SV Gulnik1, E Alfonina1, MEissenstat1, H Yokoe1, B Yu1, M Markowitz2, NT Parkin3 and JW Erickson1 1Sequoia Pharmaceuticals, Inc, Gaithersburg, MD, USA 2Aaron Diamond AIDS Research Center, Rockefeller University, New York, NY, USA 3Monogram Biosciences, Inc, San Francisco, CA, USA
 
BACKGROUND: SPI-256 is an HIV protease (HIV PR) inhibitor designed using structure-based approaches to be potent against wild-type (WT) and multi-drug-resistant (MDR) HIV PR. Investigators report here the evaluation of SPI-256's in vitro activity using enzymatic and different cell-based antiviral assays.
 
METHODS: The enzyme inhibition was characterized using recobimant WT and MDR HIV PRs and flourogenic substrate. Antiviral activity was evaluated in cell-based assays in PBMC & MT4 cells. The PhenoSense HIV assay (Monogram Biosciences) was used to evaluate the antiviral activity of SPI-256 against a panel of highly PI-resistant MDR HIV strains.
 
RESULTS
SPI-256 is highly active against purified WT & MDR-HIV proteases
with Ki in the piocmolar range; it is superior in activity to all approved HIV PIs, including lopinavir & atazanavir.
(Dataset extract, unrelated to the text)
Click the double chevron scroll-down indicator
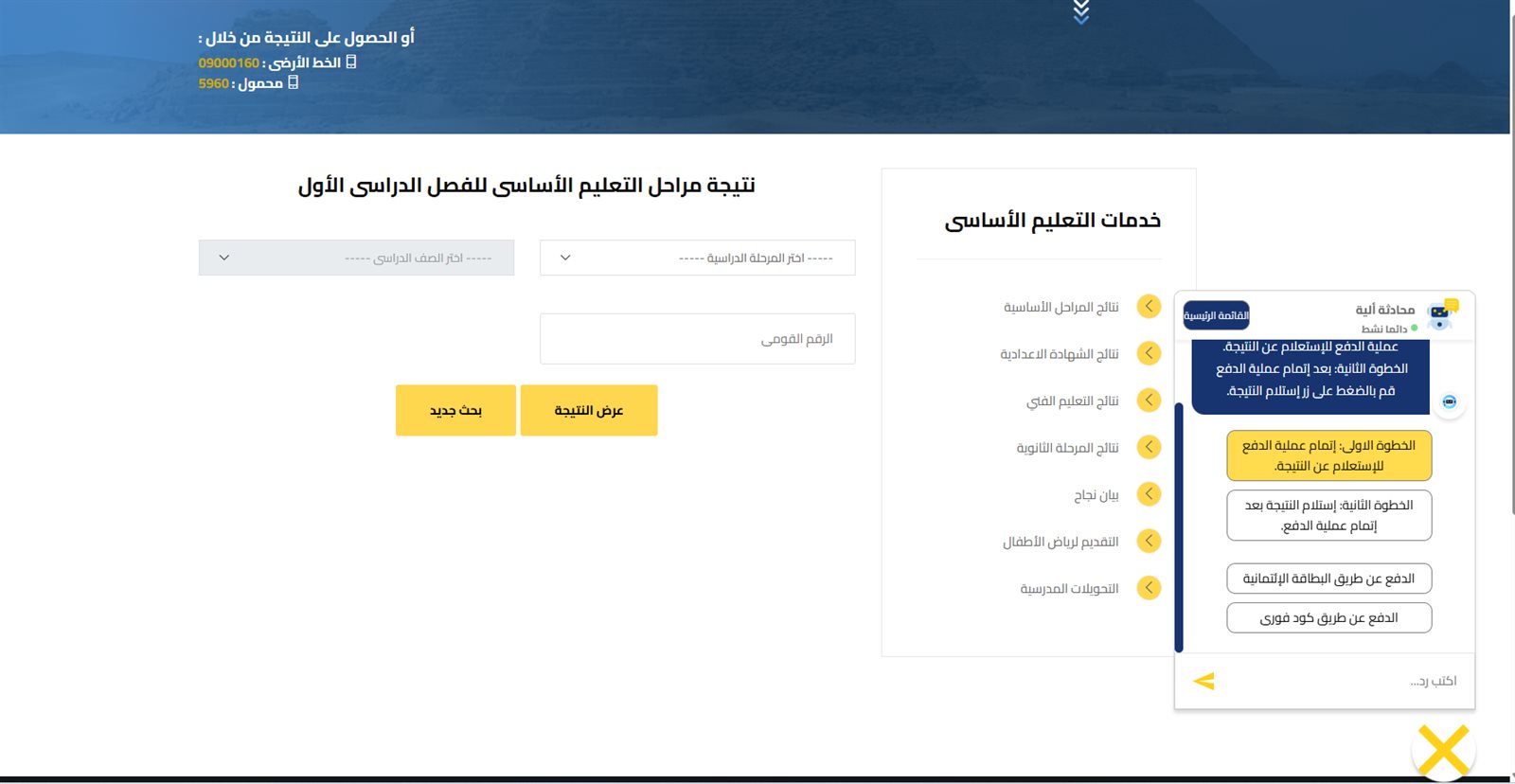The width and height of the screenshot is (1515, 784). pyautogui.click(x=1081, y=12)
In cell-based assays, SPI-256 demonstrated potent antiviral activity against sub-type B & non-B HIV primary isolates, and against viruses with different co-receptor tropism, with IC50 values retained low nanomolar potency (<30 nM) against a select panel of 7 highly PI resistant MDR strains derived from clinical isolates in MT4 cells.
 
In the PhenoSense assay, SPI-256 exhibited an average IC50 value of 0.3 nM (range: 0.2-0.4 nM) against viruses lacking known PI resistance mutations, and was 4-50 fold more potent than FDA-apprioved PIs (IC50 1.2-16.3 nM).
 
Among isolates with >50-fold resistance to reference PIs (range: >252 to >2,925 nM) and/or 6 primary PI mutations (n=12), the average SPI-256 IC50 was 12.9 nM (range: 1.8-34 nM). SPI-256 exhibited an IC50 of 85 nM in PBMC against a dual-tropic, primary MDR-HIV strain that was recently isolated from a patient with rapid progression to AIDS, which contained 12 mutations in PR accompanied by p7/p1 gag cleavage site mutations.
 
CONCLUSION: SPI-256 is more potent than currently approved PIs against WT HIV-1 in different in vitro assays. It maintains nanomolar potency against worst-case scenario MDR HIV isolates and is equipotent against viruses of different clades & co-receptor tropism. SPI-256 has the potential to be used as part of first line as well as salvage therapy in treatment regimens worldwide.